--- MATERIAL FOR THIS TASK ---

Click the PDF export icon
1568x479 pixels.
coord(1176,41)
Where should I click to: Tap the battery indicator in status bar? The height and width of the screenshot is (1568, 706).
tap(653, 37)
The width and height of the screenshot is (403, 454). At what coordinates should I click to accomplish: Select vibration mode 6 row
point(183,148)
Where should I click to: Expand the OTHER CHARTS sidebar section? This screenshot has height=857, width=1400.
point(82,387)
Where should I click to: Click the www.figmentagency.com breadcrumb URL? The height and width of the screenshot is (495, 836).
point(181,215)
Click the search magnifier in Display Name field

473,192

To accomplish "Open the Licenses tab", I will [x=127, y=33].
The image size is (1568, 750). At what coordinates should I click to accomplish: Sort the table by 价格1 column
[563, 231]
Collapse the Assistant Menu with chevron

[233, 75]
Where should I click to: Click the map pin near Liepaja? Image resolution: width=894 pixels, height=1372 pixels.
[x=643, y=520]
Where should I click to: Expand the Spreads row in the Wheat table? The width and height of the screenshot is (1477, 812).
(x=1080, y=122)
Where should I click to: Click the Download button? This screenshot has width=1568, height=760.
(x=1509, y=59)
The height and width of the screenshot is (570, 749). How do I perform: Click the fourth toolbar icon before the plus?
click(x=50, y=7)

---

#### WRITTEN INSTRUCTION:
Render the lines from the one containing "Where should I click to: Expand the Spreads" through the last line as a two-column CSV with the headers text and answer, one row for each line paired with its answer. Put each value in a single quoted field, turning any line breaks into spaces.

#### COMPLETED TASK:
text,answer
"Where should I click to: Expand the Spreads row in the Wheat table? The width and height of the screenshot is (1477, 812).","(x=1080, y=122)"
"Where should I click to: Click the Download button? This screenshot has width=1568, height=760.","(x=1509, y=59)"
"The height and width of the screenshot is (570, 749). How do I perform: Click the fourth toolbar icon before the plus?","click(x=50, y=7)"